TASK INPUT:

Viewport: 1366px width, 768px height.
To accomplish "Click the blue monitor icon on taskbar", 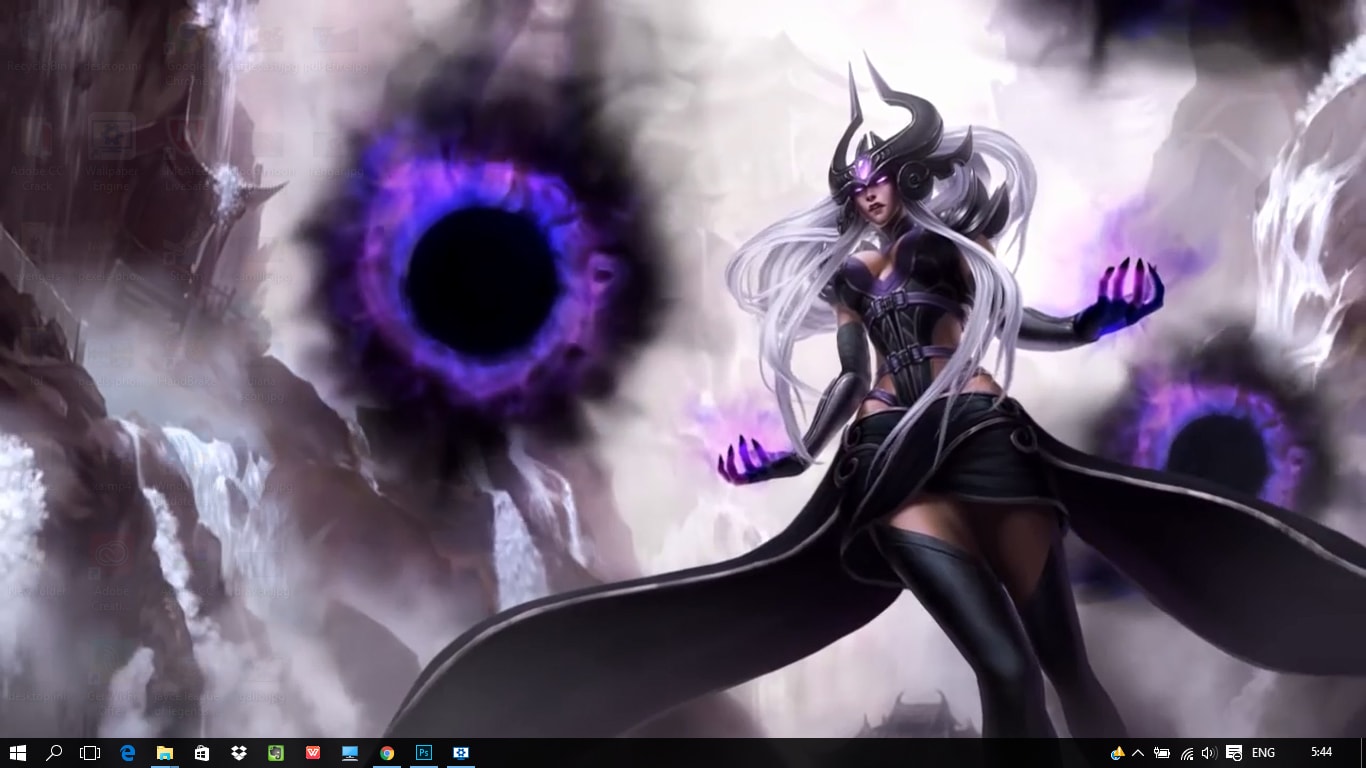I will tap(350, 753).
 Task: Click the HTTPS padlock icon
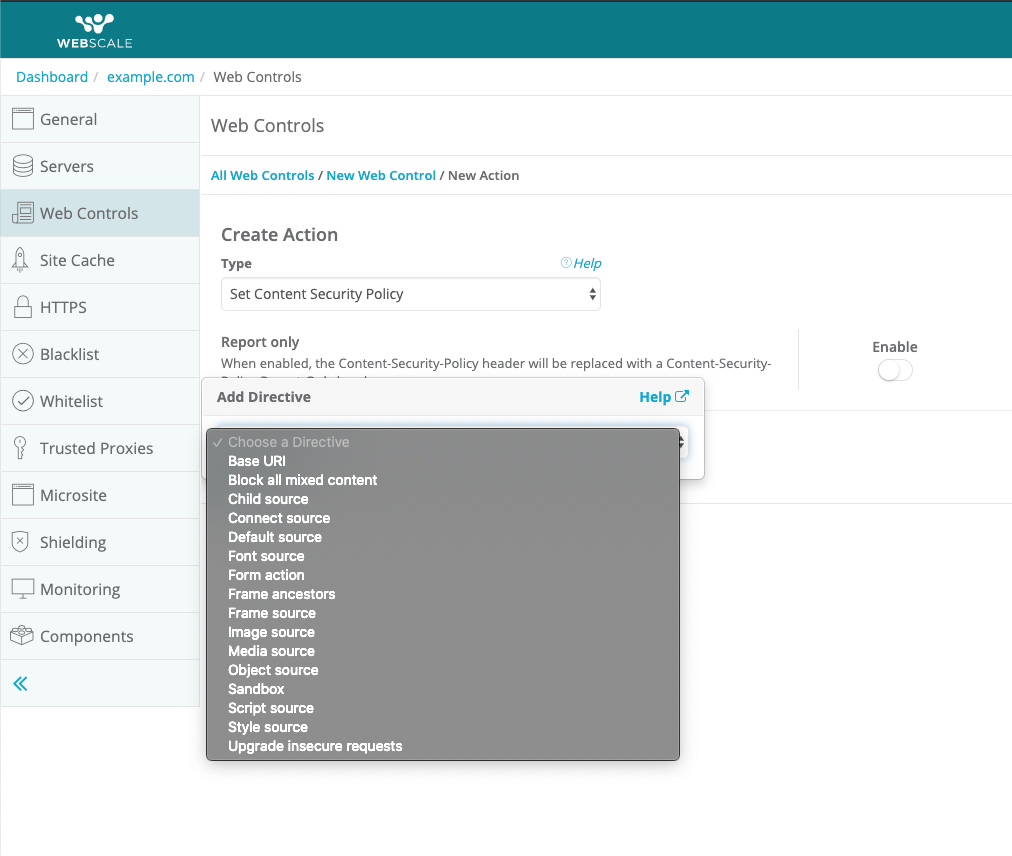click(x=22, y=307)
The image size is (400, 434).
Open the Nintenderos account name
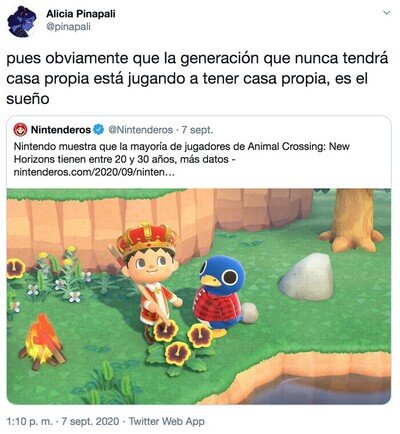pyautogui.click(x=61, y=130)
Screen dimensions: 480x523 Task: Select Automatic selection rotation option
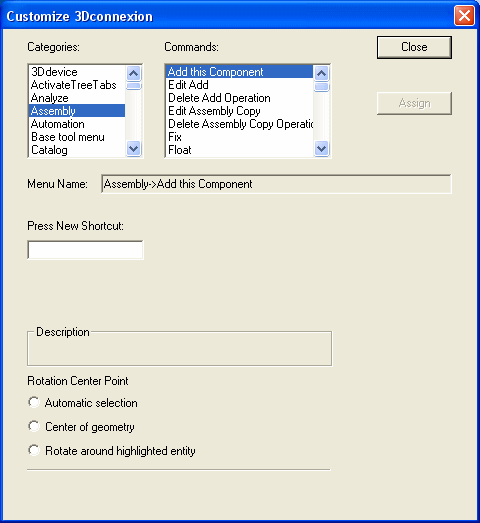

TASK DIRECTIONS: Pictures excluded, return exactly the lines from the one with "The image size is (400, 434)." through the final line of the entries above, both included.

YOUR RESPONSE:
The image size is (400, 434).
Open the Nintenderos account name
pyautogui.click(x=61, y=130)
Screen dimensions: 480x523 Task: Select Automatic selection rotation option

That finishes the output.